Per Via Napoleonica si intende quel pezzo di strada che segue da Sulmona la valle del Gizio per giungere fino al Piano delle Cinquemiglia. Da Sulmona si raggiungevano i dintorni di Pettorano lungo entrambe le rive del fiume Gizio. Il suo corso successivo è probabilmente conservato dal tracciato della S.S. n° 17, al lato orientale dell’altipiano, fino a Madonna della Portella; proseguiva per Roccaraso, e lungo la “via della carrozza”, sul fianco orientale del Monte Arazecca, verso Castel di Sangro e l’antica Aufidena. Questa strada era usata già nell’antichità. Si trattava della principale via di comunicazione tra le popolazioni italiche dei Peligni e dei Sanniti, frequentata – stando ai ritrovamenti archeologici – già dal V-IV secolo a.C. Questo tracciato è stato identificato (senza molte certezze scientifiche) con un tratto della via Minucia, strada romana, ricordata da Orazio, che giungeva fino a Brindisi. Tuttavia, appare accertato che anche in epoca romana la strada preferita per i collegamenti tra il Sannio e la Valle Peligna sia stata quella che passava per il Piano delle Cinquemiglia – Roccapia – Pettorano.
In epoca medievale questa strada ha assunto una particolare importanza per i traffici commerciali. Proprio per agevolare questi scambi, nel 1302 (anche se la data non è certa) Carlo II d’Angiò fece ricostruire questa strada, dando l’incarico ad un certo Bartolomeo di Pacile. Fu su questa strada che, per esempio, Giovanni Boccaccio passò per andare a Napoli sia nel 1328 (per fare pratica di mercatura) sia nel 1363 (quando abbandonò Napoli sdegnato per la cattiva ospitalità di Nicola Acciaiuoli). Un mercante e politico fiorentino del XIV secolo, Balduccio Pegolotti, ci informa che «vassi da Firenze a Napoli da 11 in 12 dì» e «da 5 in 6 dì all’Aquila e a Sermone». Nel XIV e XV secolo la “via degli Abruzzi” (come è anche stata denominata) divenne sempre più di importanza strategica per il controllo del territorio e pericò sempre più frequentata da eserciti, mercanti, ambasciatori etc.
Verso la fine del Settecento il governo – per rilanciare lo sviluppo economico – cominciò a progettare una “Strada Regia d’Abruzzo”, anche se non c’era un’idea precisa del percorso da tracciare. In realtà questa strada non aprì tracciati totalmente nuovi, ma fu soprattutto un ammodernamento delle preesistenti vie cavalcabili. Da Venafro a Castel di Sangro i lavori furono eseguiti con una certa agilità; per la parte successiva, invece, si posero problemi sia tecnici sia politici. Per questo tratto di strada, infatti, il progettista Andrea Pigonati dovette giustificare con un libretto (La parte di strada degli Apruzzi da Castel di Sangro a Sulmona, Napoli 1783) le ragioni di ammodernare un percorso (quello del Piano delle Cinque Miglia) invece di altri due esistenti (Quarto di S. Antonio e Quarto di S. Chiara), tagliando fuori, così, Pescocostanzo dal collegamento diretto con Sulmona.

Obiettivi:
**A.** Stabilisci se le affermazioni seguenti concordano con il testo sulla Via Napoleonica. Per ognuna rispondi sì o no e cita testualmente le parole del testo che decidono la risposta.
(i) La strada era frequentata già dal V-IV secolo a.C.
(ii) Carlo II d'Angiò affidò la ricostruzione della strada ad Andrea Pigonati.
(iii) La Strada Regia d'Abruzzo aprì tracciati totalmente nuovi.
**B.** Rispondi in base al testo sulla Via Napoleonica:
(i) Di quale fiume la strada segue la valle partendo da Sulmona?
(ii) In quali anni Giovanni Boccaccio percorse questa strada per andare a Napoli?
(iii) Qual è il titolo del libretto con cui Andrea Pigonati giustificò il tracciato?
**C.** Prosegui il testo sulla Via Napoleonica a partire dal punto in cui si interrompe.

Materiale fornito:
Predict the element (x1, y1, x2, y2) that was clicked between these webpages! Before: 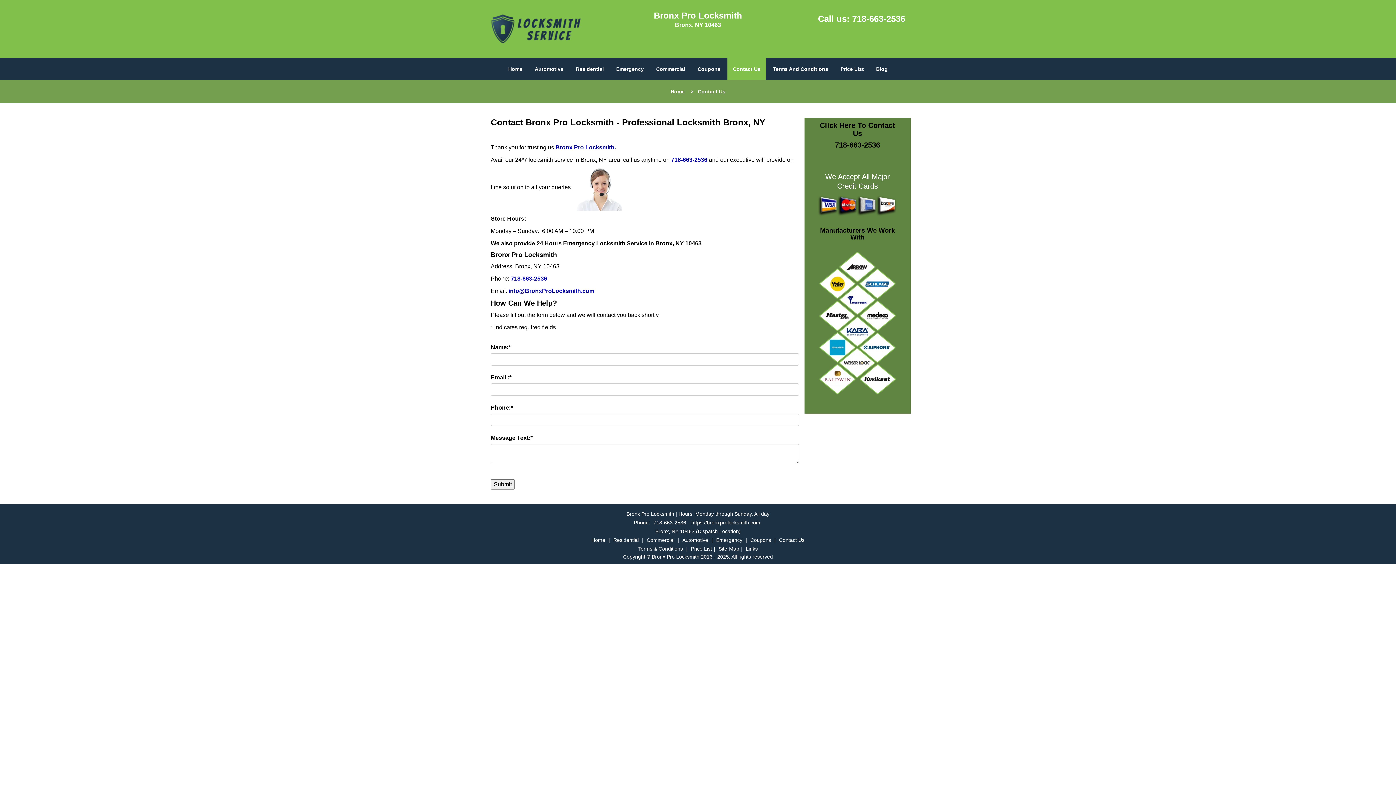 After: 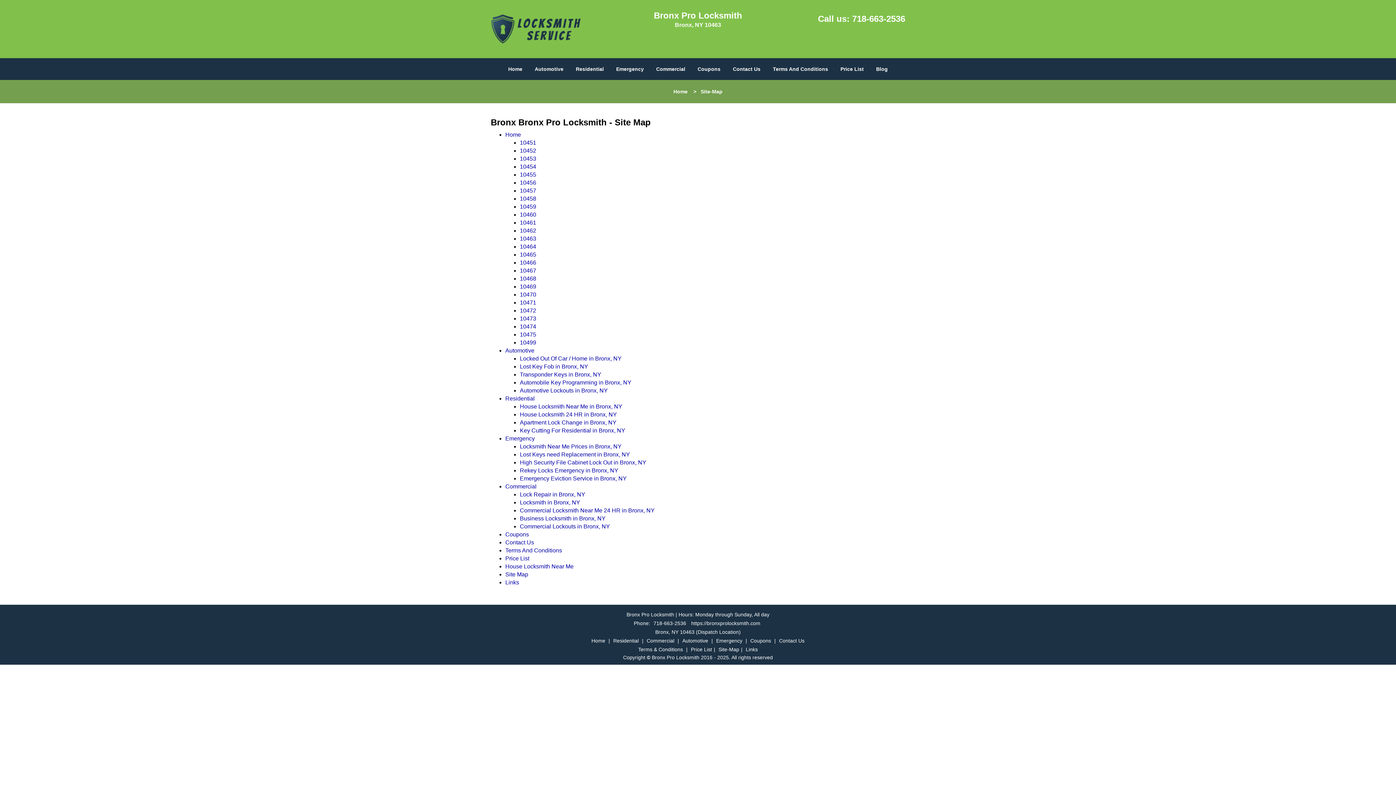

Risultati in ordine:
**A.**
(i) Sì: «frequentata – stando ai ritrovamenti archeologici – già dal V-IV secolo a.C.»
(ii) No: «dando l’incarico ad un certo Bartolomeo di Pacile»
(iii) No: «questa strada non aprì tracciati totalmente nuovi»

**B.**
(i) Il Gizio.
(ii) Nel 1328 e nel 1363.
(iii) «La parte di strada degli Apruzzi da Castel di Sangro a Sulmona» (Napoli 1783).

**C.**
Contro questa scelta del Pigonati furono fatte considerazioni tecniche e storiche di un certo interesse da parte di Giuseppe Liberatore (Ragionamento topografico-istorico-fisico-ietro sul Piano Cinque Miglia: breve disamina. Della strada di minor dispendio, e nel verno di minor periglio pe’ Viandanti, onde internarsi negli Abruzzi da Roccaraso a Sulmona, Napoli 1789), il quale metteva in discussione il percorso delle Cinquemiglia per il fatto che era considerato pericoloso soprattutto nei mesi invernali. Tuttavia, quando Liberatore pubblicò la sua opera erano già iniziati i lavori tra Pettorano e Rocca Pia.
I lavori vennero eseguiti tra la fine del XVIII e l’inizio del XIX secolo, e completati sotto il regno di Gioacchino Napoleone Murat (1808-1815), ragione per cui è ancora oggi indicata con la denominazione di “strada Napoleonica”. Così ristrutturata, la strada registrò un aumento del traffico. Vi passava per ben due volte a settimana il servizio di posta veloce (“Messaggeria degli Abruzzi”). Una locanda, posta nel territorio di Pettorano all’inizio della ripida salita verso Roccapia, garantiva ristoro e cambio dei cavalli, oltre ad essere un punto di controllo del traffico.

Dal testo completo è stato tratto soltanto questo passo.